**Problem description**
Starting at the line that contains "This screenshot has" and ending at the end of the records, rewrite those lines with "input field" replaced by "text box" and everything else unchanged. Leave the pictures out of your answer.

■ ■ ■ ■ ■

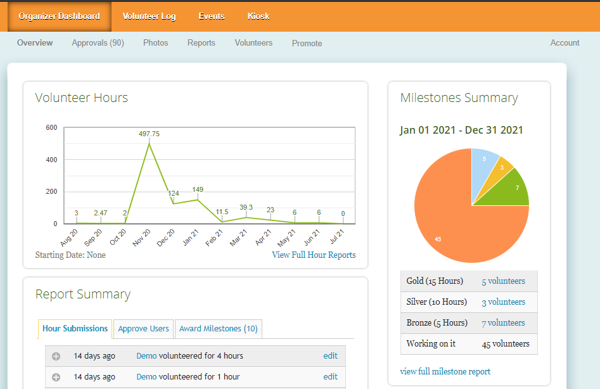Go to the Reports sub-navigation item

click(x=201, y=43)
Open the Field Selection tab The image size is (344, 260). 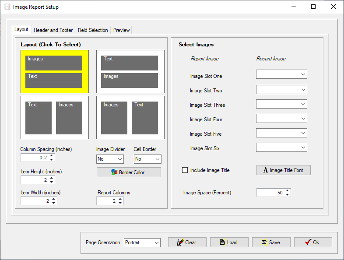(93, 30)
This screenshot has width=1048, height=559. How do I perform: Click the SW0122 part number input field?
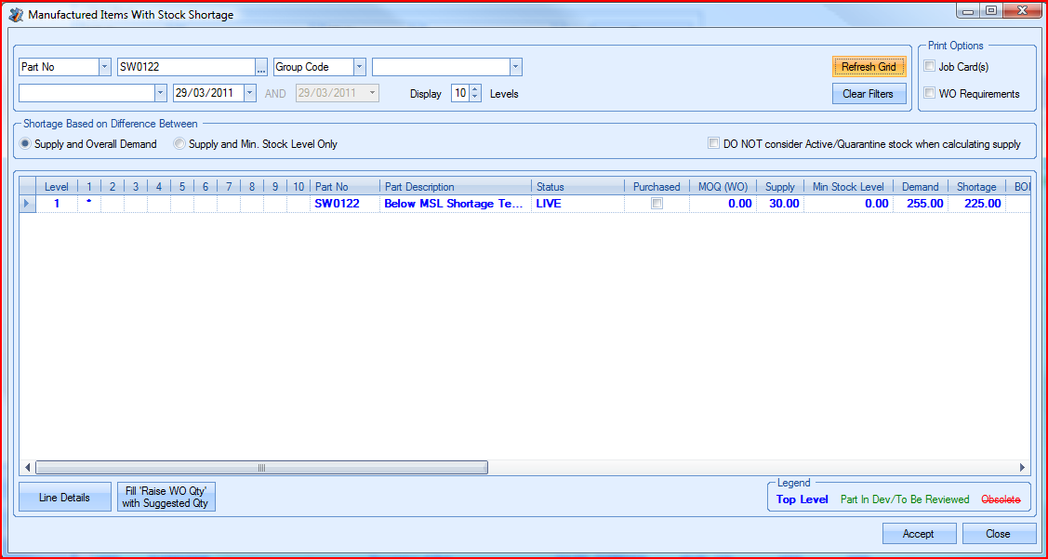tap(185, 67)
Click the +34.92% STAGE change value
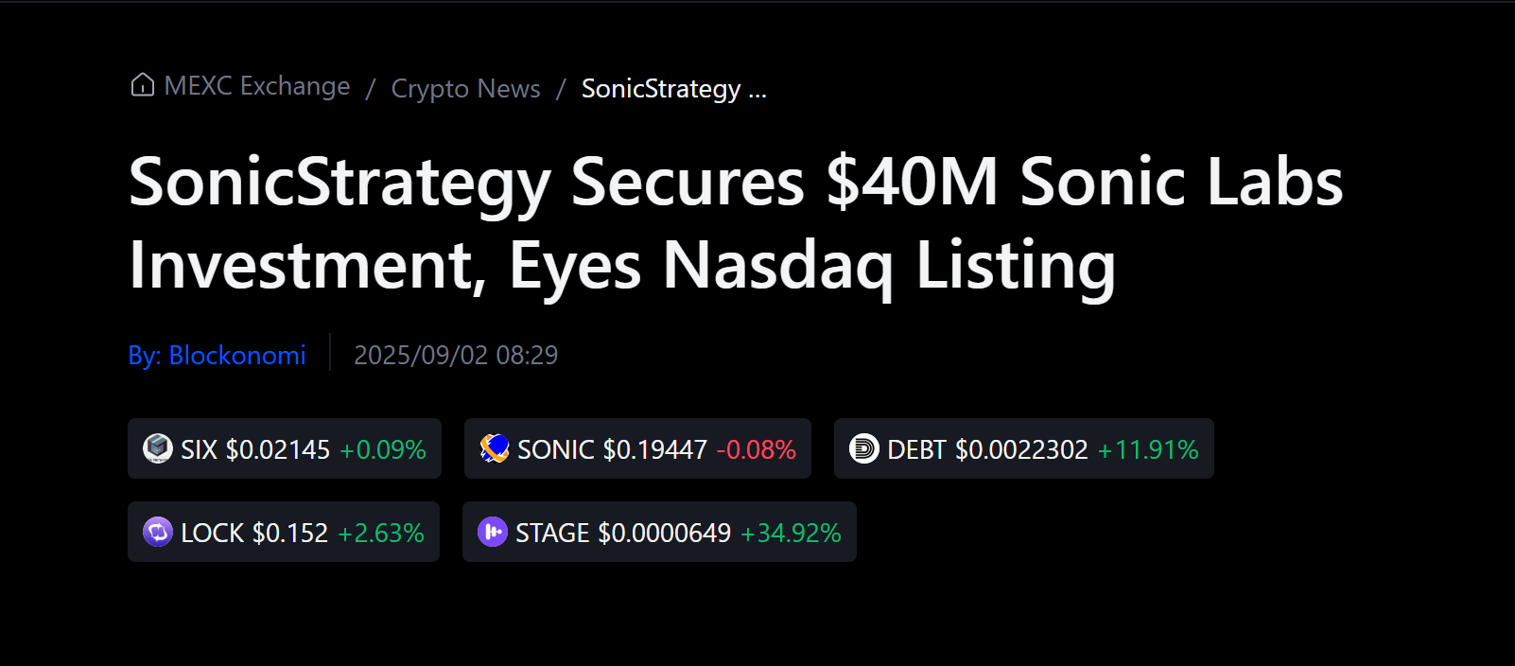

■ ■ ■ ■ ■

**Correct response**
This screenshot has width=1048, height=559. How do I perform: Click the SW0122 part number text box?
tap(185, 67)
Click the +34.92% STAGE change value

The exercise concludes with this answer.